Te Whiti, formerly Te Whiti o Tu in the nineteenth century, is a rural community in the Masterton District of the Wairarapa region of New Zealand's North Island. It is about 6 km north of Gladstone, 12 km south of Masterton and east of Carterton. It runs from Wardells Bridge over the Ruamāhanga River just upstream from its confluence with the Waingawa River, where the Wardell family farm is called "Te Whiti", south to the Tauweru River, which forms the boundary between Masterton District and Carterton District. The Ruamāhanga River runs north and west of the area, and the Tauweru River flows across the south of Te Whiti. Nearby communities include Te Whanga to the east and Gladstone and Longbush to the south. The Maungaraki Range is also nearby.

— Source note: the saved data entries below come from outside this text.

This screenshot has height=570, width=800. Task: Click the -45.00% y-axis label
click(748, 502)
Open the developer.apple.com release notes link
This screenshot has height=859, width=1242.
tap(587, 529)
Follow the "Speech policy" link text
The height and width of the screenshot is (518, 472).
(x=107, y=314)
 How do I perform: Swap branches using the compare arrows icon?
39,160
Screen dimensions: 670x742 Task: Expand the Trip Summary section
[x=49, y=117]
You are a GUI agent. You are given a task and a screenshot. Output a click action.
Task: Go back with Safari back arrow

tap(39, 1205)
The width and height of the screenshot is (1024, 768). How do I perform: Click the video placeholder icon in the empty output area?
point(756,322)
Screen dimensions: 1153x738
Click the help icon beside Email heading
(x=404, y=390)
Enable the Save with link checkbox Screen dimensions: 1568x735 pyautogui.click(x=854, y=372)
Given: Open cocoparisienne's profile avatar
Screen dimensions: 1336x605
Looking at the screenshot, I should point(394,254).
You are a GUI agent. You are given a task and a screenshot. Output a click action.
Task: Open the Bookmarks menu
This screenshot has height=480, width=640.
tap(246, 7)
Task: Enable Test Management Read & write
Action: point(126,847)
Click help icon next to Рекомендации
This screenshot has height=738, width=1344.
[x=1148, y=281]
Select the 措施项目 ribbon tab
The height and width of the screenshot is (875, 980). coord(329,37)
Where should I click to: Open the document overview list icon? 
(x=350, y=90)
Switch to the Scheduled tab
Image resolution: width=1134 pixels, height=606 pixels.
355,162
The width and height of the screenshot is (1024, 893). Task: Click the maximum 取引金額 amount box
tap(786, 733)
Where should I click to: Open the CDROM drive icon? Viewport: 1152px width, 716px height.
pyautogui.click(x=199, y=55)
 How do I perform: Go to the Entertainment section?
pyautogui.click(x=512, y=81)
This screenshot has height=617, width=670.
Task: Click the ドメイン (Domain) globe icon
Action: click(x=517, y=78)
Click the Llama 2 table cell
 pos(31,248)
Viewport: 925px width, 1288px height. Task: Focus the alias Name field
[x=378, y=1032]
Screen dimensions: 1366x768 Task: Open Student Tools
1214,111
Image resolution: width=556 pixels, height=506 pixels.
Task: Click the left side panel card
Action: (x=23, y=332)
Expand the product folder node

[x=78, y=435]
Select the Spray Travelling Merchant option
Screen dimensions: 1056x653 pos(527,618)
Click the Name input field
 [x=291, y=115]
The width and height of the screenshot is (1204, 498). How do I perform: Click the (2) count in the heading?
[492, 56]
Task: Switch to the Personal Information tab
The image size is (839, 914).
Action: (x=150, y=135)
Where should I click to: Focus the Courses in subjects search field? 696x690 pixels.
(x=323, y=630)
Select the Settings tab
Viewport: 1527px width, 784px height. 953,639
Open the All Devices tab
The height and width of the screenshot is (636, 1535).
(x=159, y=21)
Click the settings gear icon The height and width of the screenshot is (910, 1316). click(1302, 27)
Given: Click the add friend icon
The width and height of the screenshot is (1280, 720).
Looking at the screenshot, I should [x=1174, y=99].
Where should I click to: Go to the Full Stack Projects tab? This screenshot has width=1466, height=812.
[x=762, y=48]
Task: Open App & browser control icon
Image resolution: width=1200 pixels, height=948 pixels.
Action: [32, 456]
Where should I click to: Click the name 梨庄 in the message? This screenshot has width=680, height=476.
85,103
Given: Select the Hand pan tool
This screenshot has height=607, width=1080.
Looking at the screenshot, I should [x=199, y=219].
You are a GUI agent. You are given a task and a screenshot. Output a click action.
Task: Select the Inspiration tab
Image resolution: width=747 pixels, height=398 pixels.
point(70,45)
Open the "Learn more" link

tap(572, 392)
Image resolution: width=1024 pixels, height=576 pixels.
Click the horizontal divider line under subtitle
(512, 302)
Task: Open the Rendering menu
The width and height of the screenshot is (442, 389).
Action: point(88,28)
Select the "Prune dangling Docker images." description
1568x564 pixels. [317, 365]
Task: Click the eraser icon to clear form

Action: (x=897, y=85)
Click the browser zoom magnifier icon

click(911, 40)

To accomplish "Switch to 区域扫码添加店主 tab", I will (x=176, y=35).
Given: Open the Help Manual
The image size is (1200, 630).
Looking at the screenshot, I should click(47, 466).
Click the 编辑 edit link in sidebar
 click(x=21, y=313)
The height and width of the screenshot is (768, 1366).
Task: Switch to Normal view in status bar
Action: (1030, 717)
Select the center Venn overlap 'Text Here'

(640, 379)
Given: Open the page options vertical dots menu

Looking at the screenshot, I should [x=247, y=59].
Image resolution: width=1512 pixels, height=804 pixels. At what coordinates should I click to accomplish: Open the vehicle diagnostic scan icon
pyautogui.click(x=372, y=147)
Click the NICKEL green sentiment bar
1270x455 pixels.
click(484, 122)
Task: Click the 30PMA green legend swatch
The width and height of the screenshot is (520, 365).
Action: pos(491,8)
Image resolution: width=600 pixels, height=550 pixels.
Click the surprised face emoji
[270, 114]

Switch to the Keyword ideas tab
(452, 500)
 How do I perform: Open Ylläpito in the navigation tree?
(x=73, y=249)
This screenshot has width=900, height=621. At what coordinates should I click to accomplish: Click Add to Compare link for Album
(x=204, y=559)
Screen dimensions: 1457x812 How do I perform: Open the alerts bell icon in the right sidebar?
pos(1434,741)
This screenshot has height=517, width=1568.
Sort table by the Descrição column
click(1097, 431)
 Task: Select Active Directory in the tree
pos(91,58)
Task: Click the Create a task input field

The name "Te Whiti" means "the place of crossing" in the Māori language, reflecting its location near a natural crossing of the Ruamāhanga River where it is met by the Waingawa River. Te Whiti is one of the oldest settled locations in the Wairarapa, established prior to Masterton by Hugh McKenzie in the early 1850s.

Te Whiti primary school opened at the corner of Te Whiti Road and Te Whiti Settlement Road on 16 June 1885 with Henry Lillington as schoolmaster. Sylvia Ashton-Warner's older sister Grace became the teacher in 1919. Sylvia became 'dux' of the school, then Grace took her to live in Wellington, to attend Wellington Girls' College, but due to financial constraints Sylvia moved back to Te Whiti. Her mother Margaret became the teacher in 1920. Sylvia commuted 11 mile by horse and bicycle to attend Masterton District High School. A house for the teacher was built in 1954. Te Whiti school closed in 1968 and students sent to Gladstone; the school buildings remained for use by community groups until 2000.

Te Whiti's identity has been threatened in the twentieth century by attempts to subsume it under Gladstone.